Problem details
Would you copy each line of the data below that has "click"?

Data records

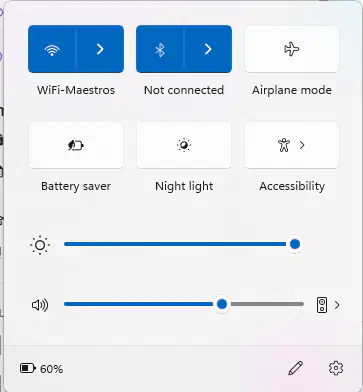Enable Night light tile
The width and height of the screenshot is (363, 392).
tap(184, 145)
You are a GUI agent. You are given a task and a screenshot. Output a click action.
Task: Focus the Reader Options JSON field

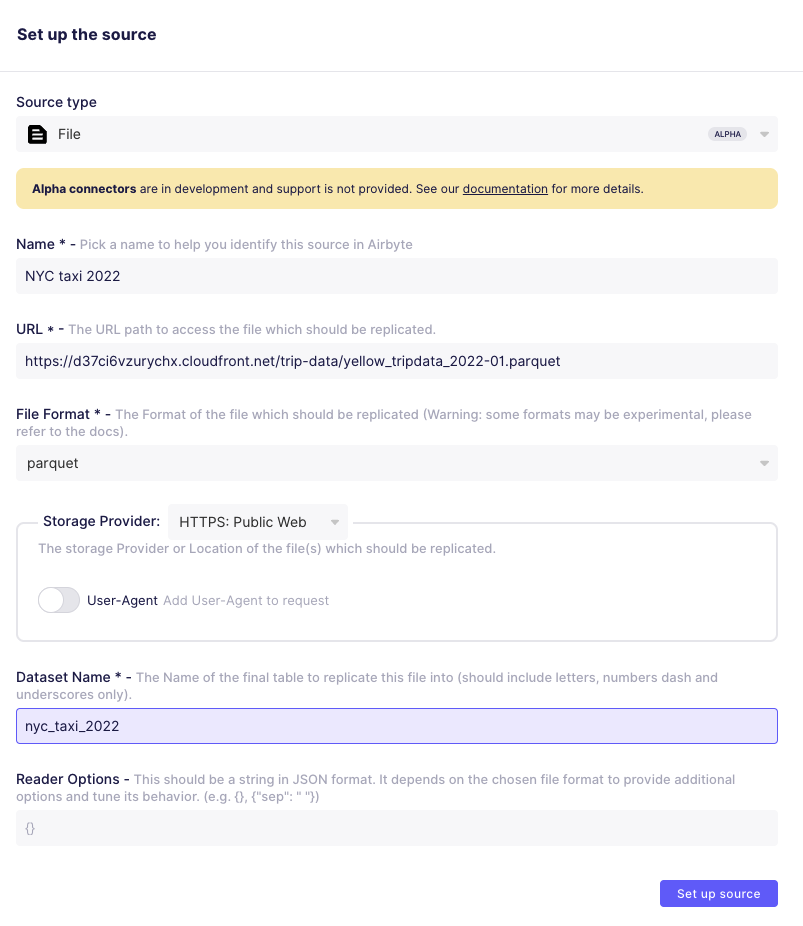[396, 827]

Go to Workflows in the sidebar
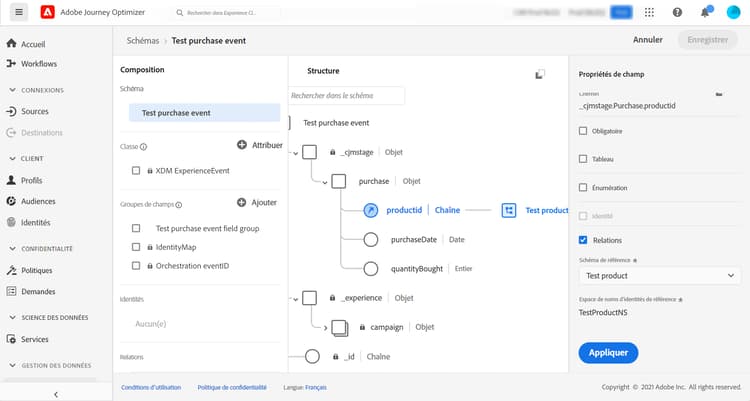38,63
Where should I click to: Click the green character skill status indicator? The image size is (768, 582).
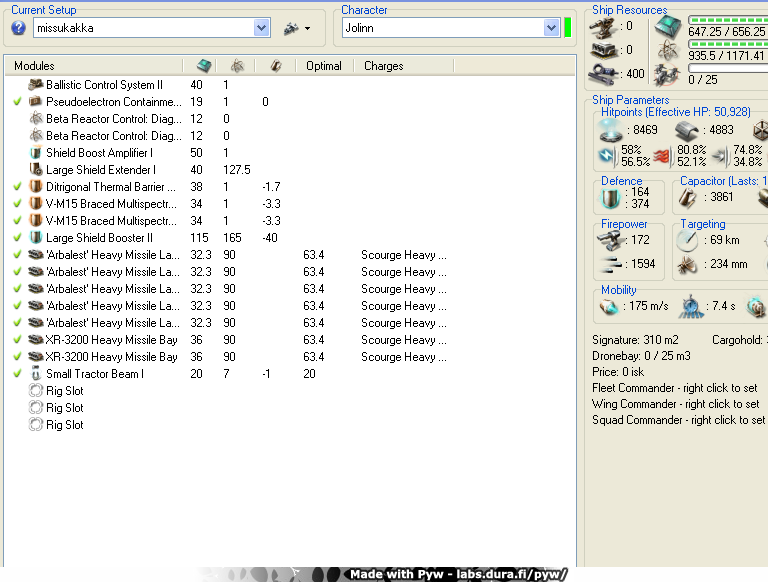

Response to this task
You are a GUI agent. You are given a task and a screenshot. Output a click action.
Where should I click to: Click the green character skill status indicator? The image size is (768, 582).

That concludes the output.